Posté par atempodiblog le 8 mai 2016

Maria, nostra Madre dans Citazioni, frasi e pensieri Madonna

Se dunque Maria è nostra madre, possiamo riflettere su quanto ci ama. L’amore verso i figli è una necessità di natura. È questa la ragione per cui, come scrive san Tommaso, dalla legge divina è imposto ai figli il precetto di amare i genitori, mentre invece non c’è un precetto per imporre ai genitori di amare i figli, perché l’amore verso la propria prole è impresso nel cuore con tanta forza dalla natura stessa, che anche gli animali più selvaggi, dice sant’Ambrogio, non possono fare a meno di amare i loro figli.

Così gli storici raccontano che le tigri, sentendo la voce dei figli presi dai cacciatori, si gettano in mare sforzandosi di raggiungere a nuoto le navi che li portano via. Se dunque, dice la nostra amorevole madre Maria, neppure le tigri sanno dimenticare i figli, come potrei io dimenticarmi di amare voi, figli miei?

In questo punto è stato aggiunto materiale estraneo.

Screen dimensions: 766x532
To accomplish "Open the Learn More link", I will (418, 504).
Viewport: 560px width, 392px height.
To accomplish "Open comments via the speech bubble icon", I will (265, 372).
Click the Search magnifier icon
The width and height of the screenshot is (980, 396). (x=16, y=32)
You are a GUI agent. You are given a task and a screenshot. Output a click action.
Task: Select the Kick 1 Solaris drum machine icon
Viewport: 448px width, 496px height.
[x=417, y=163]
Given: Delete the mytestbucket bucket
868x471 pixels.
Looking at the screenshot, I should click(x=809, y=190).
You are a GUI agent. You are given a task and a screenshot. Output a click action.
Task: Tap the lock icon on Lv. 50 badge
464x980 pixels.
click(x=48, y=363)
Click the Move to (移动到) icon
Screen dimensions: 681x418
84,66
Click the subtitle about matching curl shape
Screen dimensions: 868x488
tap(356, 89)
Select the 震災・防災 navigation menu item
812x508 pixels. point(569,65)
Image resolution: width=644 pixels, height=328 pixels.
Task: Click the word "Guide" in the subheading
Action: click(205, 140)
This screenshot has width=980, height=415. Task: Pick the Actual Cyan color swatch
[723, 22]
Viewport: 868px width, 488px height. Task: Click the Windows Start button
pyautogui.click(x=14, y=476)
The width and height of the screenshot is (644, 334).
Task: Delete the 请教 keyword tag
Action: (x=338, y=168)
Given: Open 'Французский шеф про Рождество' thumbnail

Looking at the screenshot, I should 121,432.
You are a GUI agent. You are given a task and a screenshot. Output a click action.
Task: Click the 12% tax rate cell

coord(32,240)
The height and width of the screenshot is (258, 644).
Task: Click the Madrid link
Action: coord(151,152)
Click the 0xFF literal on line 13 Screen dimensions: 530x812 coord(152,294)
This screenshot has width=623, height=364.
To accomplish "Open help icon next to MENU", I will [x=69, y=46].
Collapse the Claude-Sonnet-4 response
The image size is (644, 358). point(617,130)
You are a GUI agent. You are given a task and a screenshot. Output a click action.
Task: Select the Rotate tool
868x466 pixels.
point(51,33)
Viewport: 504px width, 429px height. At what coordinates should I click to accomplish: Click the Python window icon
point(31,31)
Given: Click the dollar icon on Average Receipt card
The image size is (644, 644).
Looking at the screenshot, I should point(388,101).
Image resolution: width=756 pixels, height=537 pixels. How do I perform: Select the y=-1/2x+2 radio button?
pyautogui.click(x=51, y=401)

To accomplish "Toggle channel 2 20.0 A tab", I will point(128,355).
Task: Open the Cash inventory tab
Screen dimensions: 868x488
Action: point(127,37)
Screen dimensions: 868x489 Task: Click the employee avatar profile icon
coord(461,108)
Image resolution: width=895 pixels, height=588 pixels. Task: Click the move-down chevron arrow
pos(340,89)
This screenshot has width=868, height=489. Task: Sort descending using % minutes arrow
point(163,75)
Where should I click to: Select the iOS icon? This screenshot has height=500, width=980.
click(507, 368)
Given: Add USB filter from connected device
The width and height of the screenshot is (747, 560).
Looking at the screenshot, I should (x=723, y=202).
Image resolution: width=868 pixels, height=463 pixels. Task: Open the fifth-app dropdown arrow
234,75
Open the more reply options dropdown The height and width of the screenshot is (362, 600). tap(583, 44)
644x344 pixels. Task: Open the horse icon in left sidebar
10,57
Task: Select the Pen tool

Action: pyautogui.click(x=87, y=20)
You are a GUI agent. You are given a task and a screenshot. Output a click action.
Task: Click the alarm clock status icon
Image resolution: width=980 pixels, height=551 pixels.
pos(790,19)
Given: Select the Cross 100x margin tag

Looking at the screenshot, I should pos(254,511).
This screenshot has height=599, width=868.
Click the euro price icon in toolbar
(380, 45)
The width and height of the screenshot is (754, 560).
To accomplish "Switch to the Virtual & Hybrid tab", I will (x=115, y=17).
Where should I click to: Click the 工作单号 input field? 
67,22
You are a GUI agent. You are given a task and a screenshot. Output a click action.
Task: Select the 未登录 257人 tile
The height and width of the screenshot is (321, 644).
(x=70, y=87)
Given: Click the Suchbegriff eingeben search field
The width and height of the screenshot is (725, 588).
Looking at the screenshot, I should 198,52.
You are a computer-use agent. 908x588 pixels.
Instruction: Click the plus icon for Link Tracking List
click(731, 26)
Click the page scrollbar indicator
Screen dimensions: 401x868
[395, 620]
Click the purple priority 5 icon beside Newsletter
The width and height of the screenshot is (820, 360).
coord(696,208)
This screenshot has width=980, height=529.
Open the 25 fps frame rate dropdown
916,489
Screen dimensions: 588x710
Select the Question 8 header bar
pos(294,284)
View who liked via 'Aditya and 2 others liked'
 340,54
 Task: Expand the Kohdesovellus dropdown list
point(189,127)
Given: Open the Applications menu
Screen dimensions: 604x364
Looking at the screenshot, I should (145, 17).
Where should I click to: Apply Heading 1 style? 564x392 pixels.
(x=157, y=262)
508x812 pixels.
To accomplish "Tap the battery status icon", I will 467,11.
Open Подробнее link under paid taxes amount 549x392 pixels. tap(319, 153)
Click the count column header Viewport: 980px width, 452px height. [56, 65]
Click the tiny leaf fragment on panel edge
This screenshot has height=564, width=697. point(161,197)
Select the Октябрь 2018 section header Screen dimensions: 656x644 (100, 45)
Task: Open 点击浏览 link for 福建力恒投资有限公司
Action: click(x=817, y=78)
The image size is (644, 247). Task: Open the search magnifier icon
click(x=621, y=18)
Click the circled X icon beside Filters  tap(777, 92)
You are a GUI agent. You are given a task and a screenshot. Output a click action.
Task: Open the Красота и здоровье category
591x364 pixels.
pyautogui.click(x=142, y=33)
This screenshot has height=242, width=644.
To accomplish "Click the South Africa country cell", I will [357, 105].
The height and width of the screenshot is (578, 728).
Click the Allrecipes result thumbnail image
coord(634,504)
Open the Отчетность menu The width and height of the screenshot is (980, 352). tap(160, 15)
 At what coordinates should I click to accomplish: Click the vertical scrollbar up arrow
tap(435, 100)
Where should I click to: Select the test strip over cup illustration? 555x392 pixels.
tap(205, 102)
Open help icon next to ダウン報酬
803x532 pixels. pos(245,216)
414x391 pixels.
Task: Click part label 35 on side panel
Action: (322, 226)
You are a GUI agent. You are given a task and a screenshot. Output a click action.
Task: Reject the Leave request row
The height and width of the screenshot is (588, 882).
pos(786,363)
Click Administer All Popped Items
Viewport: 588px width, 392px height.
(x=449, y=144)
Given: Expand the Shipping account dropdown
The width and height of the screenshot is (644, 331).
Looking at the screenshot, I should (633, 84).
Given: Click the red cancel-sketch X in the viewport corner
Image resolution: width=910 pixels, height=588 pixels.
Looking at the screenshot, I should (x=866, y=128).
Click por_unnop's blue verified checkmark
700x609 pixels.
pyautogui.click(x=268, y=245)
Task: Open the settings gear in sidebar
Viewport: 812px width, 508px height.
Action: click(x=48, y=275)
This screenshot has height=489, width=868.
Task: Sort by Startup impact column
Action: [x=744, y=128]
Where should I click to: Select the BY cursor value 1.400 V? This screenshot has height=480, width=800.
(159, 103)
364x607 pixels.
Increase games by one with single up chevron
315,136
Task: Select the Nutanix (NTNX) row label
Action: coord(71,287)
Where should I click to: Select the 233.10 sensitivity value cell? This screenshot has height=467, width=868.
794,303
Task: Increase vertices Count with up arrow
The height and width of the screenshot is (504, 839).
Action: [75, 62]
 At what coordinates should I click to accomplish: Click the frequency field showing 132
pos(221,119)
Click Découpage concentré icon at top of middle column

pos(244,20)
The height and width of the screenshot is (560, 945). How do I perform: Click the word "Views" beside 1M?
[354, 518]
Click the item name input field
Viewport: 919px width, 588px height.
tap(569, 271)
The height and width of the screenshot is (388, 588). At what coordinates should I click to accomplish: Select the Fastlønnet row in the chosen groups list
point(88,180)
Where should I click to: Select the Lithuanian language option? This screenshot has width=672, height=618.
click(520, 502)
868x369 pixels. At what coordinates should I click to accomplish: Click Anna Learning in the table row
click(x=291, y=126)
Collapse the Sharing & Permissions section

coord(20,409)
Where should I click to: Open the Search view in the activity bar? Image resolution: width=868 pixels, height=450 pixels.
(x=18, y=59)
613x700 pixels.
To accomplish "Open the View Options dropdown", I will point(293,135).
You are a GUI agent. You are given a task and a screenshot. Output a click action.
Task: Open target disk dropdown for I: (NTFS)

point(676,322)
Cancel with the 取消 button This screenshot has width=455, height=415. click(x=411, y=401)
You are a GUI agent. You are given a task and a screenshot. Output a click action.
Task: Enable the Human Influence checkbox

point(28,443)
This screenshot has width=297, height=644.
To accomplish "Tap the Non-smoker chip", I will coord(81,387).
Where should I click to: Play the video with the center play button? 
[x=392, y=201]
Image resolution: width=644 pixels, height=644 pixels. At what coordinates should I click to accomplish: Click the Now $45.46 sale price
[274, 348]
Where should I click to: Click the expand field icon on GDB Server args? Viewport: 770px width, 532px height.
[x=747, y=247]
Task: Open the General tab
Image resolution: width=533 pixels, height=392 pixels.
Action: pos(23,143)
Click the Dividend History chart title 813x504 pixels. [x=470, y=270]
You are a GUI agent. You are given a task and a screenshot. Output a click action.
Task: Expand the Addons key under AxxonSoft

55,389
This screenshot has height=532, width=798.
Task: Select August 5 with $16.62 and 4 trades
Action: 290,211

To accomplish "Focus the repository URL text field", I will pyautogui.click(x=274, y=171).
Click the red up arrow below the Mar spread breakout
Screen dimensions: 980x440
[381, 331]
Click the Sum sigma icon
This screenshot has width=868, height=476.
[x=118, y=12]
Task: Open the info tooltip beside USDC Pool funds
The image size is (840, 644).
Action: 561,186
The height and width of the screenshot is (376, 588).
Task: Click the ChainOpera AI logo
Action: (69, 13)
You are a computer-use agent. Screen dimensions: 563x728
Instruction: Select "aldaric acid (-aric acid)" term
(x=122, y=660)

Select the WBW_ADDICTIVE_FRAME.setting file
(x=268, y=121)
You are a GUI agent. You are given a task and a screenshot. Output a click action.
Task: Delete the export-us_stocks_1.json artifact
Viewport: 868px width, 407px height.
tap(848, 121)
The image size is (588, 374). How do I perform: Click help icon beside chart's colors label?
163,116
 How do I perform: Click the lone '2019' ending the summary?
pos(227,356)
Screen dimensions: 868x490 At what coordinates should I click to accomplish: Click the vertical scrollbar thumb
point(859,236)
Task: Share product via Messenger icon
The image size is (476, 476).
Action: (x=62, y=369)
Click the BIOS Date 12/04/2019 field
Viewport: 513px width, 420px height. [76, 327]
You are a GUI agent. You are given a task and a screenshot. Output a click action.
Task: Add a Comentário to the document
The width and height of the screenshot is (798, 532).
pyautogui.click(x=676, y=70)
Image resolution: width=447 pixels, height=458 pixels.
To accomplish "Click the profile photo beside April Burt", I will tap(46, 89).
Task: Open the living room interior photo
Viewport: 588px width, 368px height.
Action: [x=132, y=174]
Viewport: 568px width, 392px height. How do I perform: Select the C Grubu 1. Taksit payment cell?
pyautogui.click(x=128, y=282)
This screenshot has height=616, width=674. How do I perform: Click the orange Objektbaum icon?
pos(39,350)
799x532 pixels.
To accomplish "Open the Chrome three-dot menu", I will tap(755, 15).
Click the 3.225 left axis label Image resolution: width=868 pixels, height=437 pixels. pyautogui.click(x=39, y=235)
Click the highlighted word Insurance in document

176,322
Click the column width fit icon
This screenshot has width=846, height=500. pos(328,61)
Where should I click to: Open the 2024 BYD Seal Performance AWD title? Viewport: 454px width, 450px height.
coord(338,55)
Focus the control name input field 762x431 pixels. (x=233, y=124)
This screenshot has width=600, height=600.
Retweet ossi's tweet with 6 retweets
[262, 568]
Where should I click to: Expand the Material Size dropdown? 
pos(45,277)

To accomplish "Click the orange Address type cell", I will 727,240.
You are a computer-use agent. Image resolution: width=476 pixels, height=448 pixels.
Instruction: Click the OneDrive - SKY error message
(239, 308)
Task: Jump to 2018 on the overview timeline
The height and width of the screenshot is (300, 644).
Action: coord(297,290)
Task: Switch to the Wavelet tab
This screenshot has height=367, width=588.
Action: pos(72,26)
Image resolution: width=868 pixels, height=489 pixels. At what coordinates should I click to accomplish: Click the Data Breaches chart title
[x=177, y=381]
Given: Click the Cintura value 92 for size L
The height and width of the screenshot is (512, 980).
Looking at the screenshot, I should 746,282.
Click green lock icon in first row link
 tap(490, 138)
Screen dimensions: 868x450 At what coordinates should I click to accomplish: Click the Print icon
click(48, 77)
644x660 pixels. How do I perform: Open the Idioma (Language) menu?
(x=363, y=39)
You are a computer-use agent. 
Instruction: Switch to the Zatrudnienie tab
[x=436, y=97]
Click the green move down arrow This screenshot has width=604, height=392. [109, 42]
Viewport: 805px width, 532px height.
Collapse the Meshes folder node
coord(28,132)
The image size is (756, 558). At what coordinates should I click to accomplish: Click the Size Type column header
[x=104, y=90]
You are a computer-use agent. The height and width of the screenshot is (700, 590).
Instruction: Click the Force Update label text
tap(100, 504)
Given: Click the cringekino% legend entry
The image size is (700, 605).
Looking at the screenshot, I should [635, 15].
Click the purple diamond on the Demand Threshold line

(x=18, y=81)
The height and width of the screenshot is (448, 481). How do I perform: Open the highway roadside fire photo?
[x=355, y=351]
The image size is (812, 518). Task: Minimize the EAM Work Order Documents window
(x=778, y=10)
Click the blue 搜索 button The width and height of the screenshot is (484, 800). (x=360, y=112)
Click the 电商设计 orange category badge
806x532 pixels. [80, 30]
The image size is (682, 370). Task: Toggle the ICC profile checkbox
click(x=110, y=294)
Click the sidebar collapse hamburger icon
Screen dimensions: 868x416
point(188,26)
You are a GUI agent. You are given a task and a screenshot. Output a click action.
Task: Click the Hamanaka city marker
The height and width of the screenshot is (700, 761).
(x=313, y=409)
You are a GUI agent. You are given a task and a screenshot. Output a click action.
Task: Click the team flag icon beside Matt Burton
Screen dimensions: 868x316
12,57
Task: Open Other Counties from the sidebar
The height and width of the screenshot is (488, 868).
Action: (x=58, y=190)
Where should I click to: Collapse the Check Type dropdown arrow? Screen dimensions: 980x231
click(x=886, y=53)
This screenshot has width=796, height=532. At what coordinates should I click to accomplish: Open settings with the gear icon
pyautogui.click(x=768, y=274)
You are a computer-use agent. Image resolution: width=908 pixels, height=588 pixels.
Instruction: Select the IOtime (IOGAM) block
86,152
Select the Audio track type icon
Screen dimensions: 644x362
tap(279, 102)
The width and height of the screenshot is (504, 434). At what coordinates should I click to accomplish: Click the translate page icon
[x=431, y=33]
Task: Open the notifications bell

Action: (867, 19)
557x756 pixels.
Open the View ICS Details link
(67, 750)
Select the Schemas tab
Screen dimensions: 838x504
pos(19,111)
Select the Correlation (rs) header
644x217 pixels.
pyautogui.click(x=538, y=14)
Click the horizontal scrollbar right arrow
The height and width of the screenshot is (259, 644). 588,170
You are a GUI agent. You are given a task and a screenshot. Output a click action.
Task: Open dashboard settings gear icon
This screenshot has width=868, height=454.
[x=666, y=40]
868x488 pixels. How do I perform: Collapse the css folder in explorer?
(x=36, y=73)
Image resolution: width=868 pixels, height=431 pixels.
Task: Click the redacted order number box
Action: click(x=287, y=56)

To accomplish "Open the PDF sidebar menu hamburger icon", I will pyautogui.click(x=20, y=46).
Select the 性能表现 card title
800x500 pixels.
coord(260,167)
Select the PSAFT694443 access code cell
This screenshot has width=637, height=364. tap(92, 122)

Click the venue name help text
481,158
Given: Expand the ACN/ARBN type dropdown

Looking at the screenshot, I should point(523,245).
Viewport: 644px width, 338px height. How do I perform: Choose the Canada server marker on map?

«Potrà forse una donna dimenticare il suo bambino, da non sentire più compassione per il figlio delle sue viscere? E se pur questa lo potrà dimenticare, io non mi dimenticherò mai di te!» (Is 49,15). No, non è possibile che io cessi di amare un’anima di cui sono madre. Maria è nostra madre non di carne, come abbiamo detto, ma di amore.